本作は世界恐慌後、苦しみの中で公共事業により回復し発展するまでの泥水を飲む共同体から、高層ビルやコンクリートに囲まれた街に分断された貧富の差。それ自体はエリート主義(能力)と貧民や黒人の分断であった。高層ビルというマッチョイズムの足下で無碍にされる弱者やフリークス、そして病気を患った生きづらい主人公が記憶力という能力を持って立ち向かう構図はエモいわけである。

世界恐慌後の共同体、第2次大戦後の力による制圧。正義や思想が変わりゆくニューヨーク、そして寒さが心にも及ぶブルックリン。“マザーレス“と冠をとる本作は、母の赦しのような温かみを欲しているように思えた。

“イフ“

と口をついて出る言葉が、自分の過去に向けられていると同時に銀幕の外の我々に向けられているようにも思えて…

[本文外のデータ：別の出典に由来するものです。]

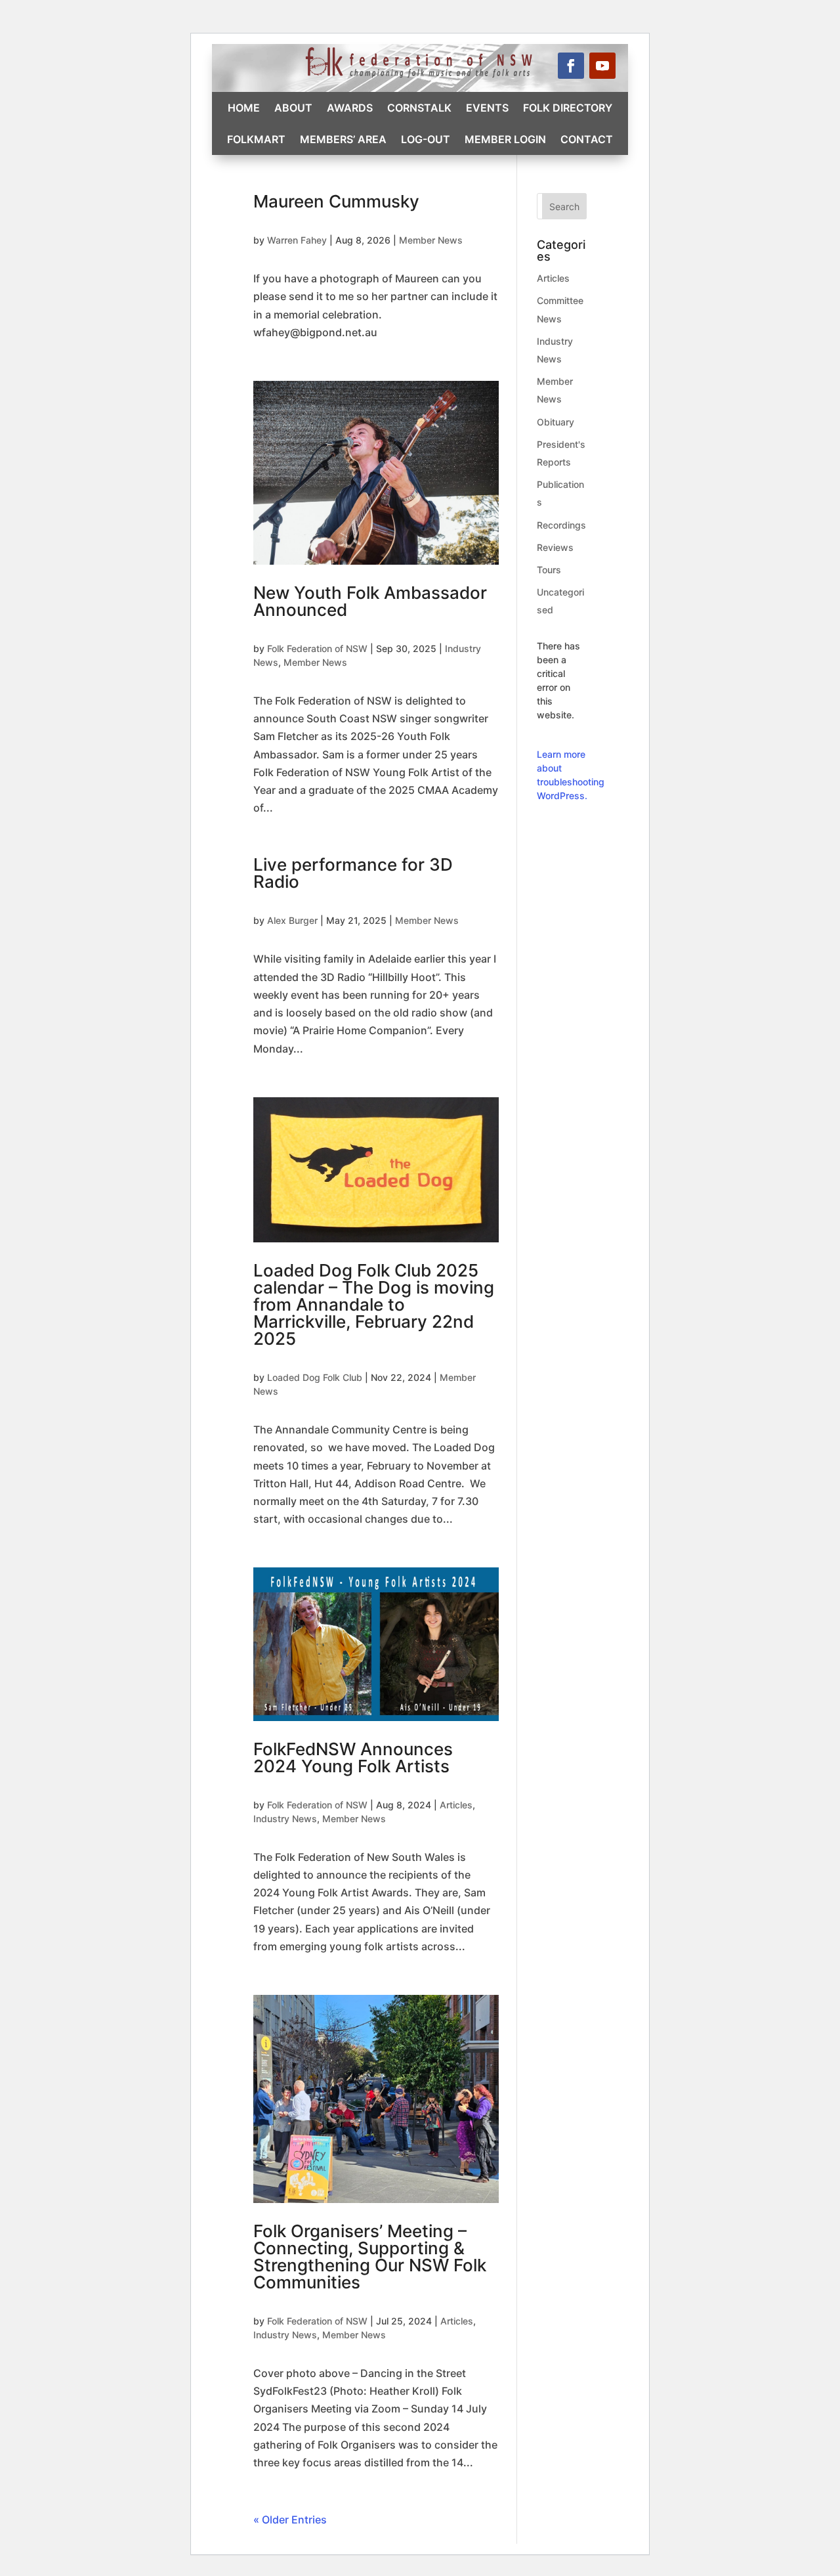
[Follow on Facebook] (571, 66)
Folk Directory (567, 107)
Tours (549, 569)
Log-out (425, 139)
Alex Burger (292, 920)
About (293, 107)
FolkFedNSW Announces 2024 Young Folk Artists (353, 1757)
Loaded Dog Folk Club (314, 1377)
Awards (350, 107)
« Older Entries (290, 2519)
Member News (431, 240)
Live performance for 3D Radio (353, 873)
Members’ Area (343, 139)
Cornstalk (419, 107)
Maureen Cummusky (336, 201)
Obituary (555, 421)
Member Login (505, 139)
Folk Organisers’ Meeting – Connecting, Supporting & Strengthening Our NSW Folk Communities (369, 2256)
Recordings (561, 525)
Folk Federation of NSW (317, 648)
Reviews (555, 547)
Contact (586, 139)
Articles (456, 1804)
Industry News (285, 1818)
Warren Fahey (297, 240)
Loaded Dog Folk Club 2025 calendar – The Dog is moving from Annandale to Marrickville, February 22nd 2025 (373, 1304)
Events (487, 107)
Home (244, 107)
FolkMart (256, 139)
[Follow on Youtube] (602, 66)
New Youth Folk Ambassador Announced (370, 601)
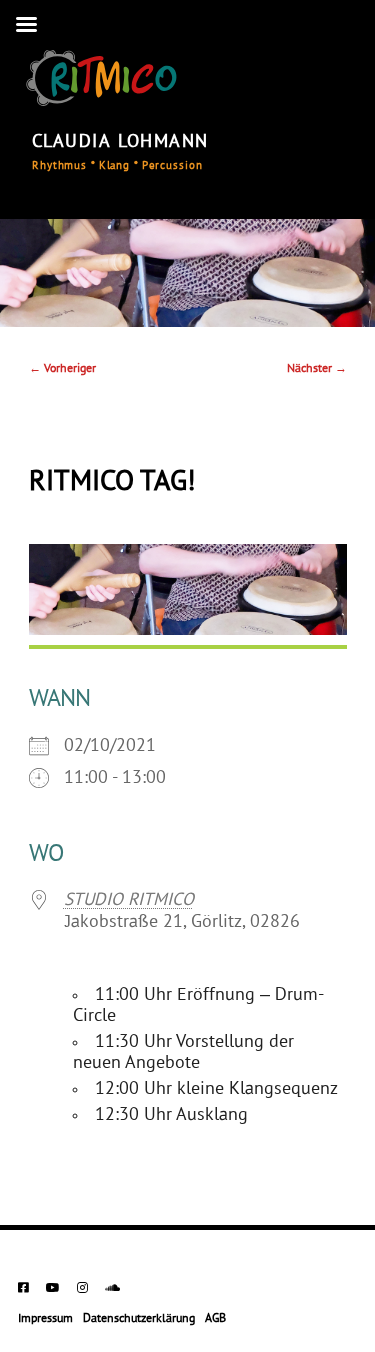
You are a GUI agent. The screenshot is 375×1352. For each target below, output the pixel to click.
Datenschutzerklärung (139, 1319)
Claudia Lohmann (120, 143)
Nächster (317, 369)
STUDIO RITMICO (129, 900)
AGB (215, 1319)
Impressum (45, 1319)
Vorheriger (62, 369)
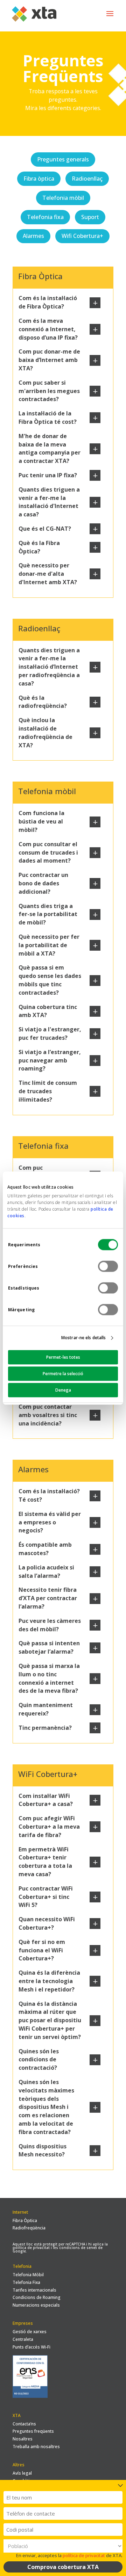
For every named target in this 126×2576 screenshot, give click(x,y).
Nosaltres (23, 2439)
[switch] (108, 1266)
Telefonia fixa (45, 217)
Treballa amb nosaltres (36, 2447)
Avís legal (22, 2473)
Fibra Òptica (25, 2220)
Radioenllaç (87, 178)
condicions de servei (78, 2247)
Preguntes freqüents (33, 2431)
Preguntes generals (63, 159)
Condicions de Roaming (37, 2297)
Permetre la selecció (63, 1374)
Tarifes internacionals (34, 2290)
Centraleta (23, 2339)
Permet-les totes (63, 1357)
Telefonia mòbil (63, 198)
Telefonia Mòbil (28, 2275)
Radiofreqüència (29, 2228)
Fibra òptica (38, 178)
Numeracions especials (36, 2305)
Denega (63, 1390)
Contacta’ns (24, 2424)
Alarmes (33, 236)
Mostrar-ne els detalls (83, 1338)
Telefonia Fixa (26, 2282)
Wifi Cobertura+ (82, 236)
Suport (90, 217)
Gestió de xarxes (30, 2332)
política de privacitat (31, 2247)
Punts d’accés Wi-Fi (31, 2347)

エドワード・ノートンというと「ファイトクラブ」を思わずにはいられないわけだが、セリフ回しも脳内の妨害者とイメージされた“トゥーレット症候群“に痛みを受け入れたあのときから、赦しを求めた本作への帰着が心を打つ。トッド・フィリップスの「ジョーカー」が唱えた道路のゴミのように貧困や病気が排除されゆく世界にも似ていて、フリークスという病気を個性としてインクルージョンさせることを胸に刻ませて、ミニマルな形で幕引きさせたのも個人的には胸にじんわりと血を滲ませた。